Лапицкий отложил бутерброд, который жевал все это время, вытер губы тыльной стороной ладони и тихо заорал на меня:
– Ты не слышишь меня. Ты не хочешь меня слышать. Помнишь, о чем я говорил тебе еще в клинике? Я смогу защитить тебя.
– Вы готовы защитить меня? – Я испытующе посмотрела на капитана.
– При одном условии.
Мне плевать было на условия.
– Вы готовы защитить меня, даже после того, что узнали? Вы готовы защитить женщину, которую сами же обвиняете в убийстве четырех человек?
– Ты же сама просила меня о помощи.
– Теперь мне все равно – Ну что ж, – капитан вздохнул, – я смотрю, подбородок у тебя совсем зажил. И синяки сошли… Мне тоже все равно. Иди. Ты свободна.
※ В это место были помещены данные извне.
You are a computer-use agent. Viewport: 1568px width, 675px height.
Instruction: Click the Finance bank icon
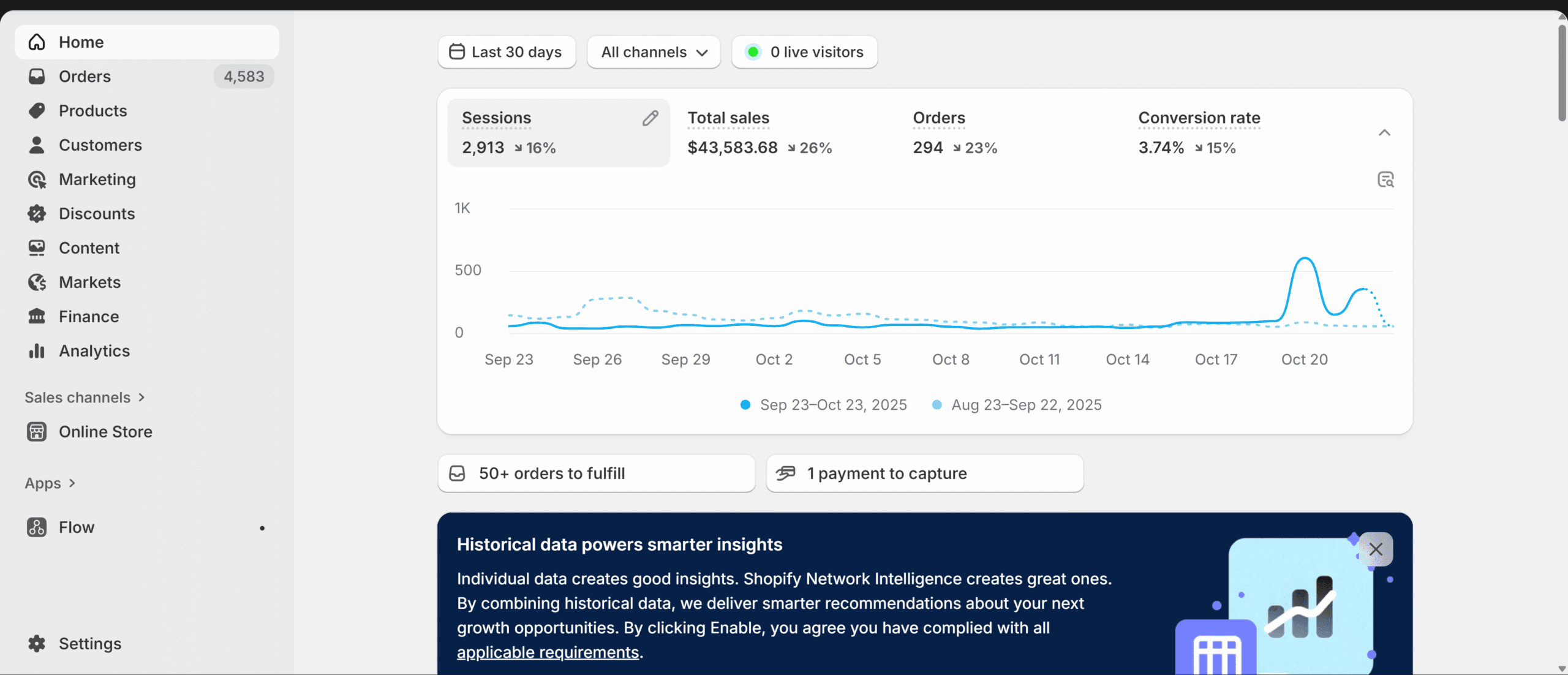pyautogui.click(x=37, y=317)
Я ждала чего угодно, только не этого.
– Я свободна?
– Да. Можешь уходить. Дверь не заперта. Я поднялась с кровати, не глядя на Лапицкого, надела сапоги.
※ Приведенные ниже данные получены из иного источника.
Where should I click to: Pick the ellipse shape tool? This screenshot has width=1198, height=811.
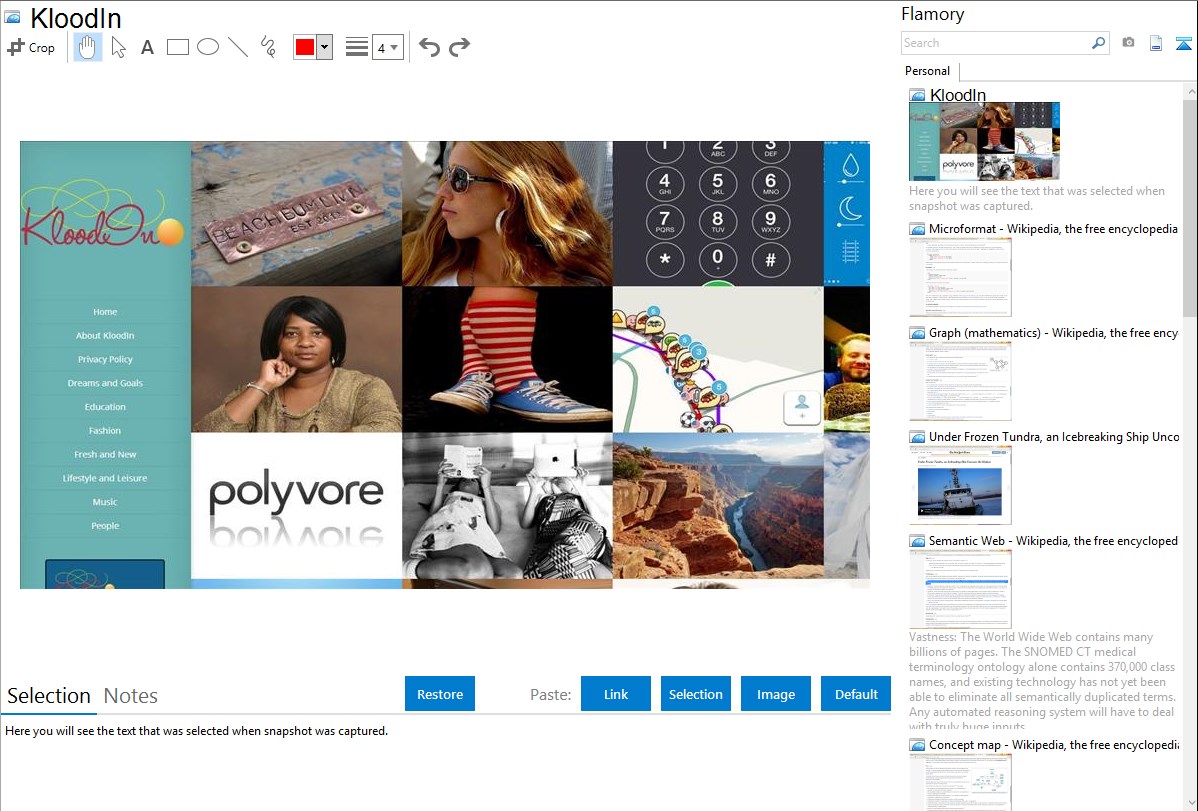[x=207, y=47]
– Шубу получишь у Виталика. Убирайся. В это невозможно было поверить. Лапицкий по-прежнему сидел, закинув ногу на ногу и сцепив руки на круглом затылке. Он даже не потрудился поменять позы. Но мне было плевать на Лапицкого, только бы не остаться здесь, в каморке с зарешеченными окнами.
Дверь действительно была не заперта, капитан не соврал. Я толкнула ее и оказалась в узком коридоре с лестницей на верхний этаж. У двери на старом кожаном диване сидел Виталик.
– Мне нужны мои вещи, – тихо сказала я.
– Какие вещи? – Он отложил кроссворд, который разгадывал, и с удивлением воззрился на меня.
– Шуба. Надеюсь, она еще жива и не конфискована в пользу государства.
– Идем, – Виталик легко поднялся и, даже не взглянув на меня, углубился в плохо освещенный коридор. Я пошла следом, стараясь не отставать и все еще боясь, что Лапицкий передумает.
…Комната внизу была наполнена специфическим запахом мужчин, которые долгое время проводят вместе; переполненные пепельницы, пятна от кофе на столах, электрический чайник, шахматная доска с разнокалиберными фигурами, стоящая на холодильнике, – кто-то не доиграл партии… В углу работал телевизор – ему было абсолютно все равно, что в комнате никого нет.
Виталик на секунду исчез и появился с шубой. Он галантно распял ее на руках:
– Прошу, королева.
– Спасибо, – я отвыкла от таких знаков внимания и потому не сразу попала в рукава.
– Телефончик оставьте, – сказал Виталик невинным голосом опытного дамского угодника.
– Думаю, не стоит. Надеюсь больше никогда тебя не увидеть.
– Никогда не говори «никогда». Идем, я провожу тебя.
Он провел меня к выходу, мимо маленького тренировочного зальчика, дверь в который была приоткрыта. Два молодых человека в черных тренировочных кимоно бросали друг друга на маты. Я на секунду пожалела одного из них – высокого тонкого молодого человека с длинными волосами, забранными в хвост, – видно, что ему доставалось от спарринг-партнера – приземистого качка свирепого вида…
Виталик гостеприимно распахнул входную дверь, и пронизывающий холод сразу же забрался под полы шубы.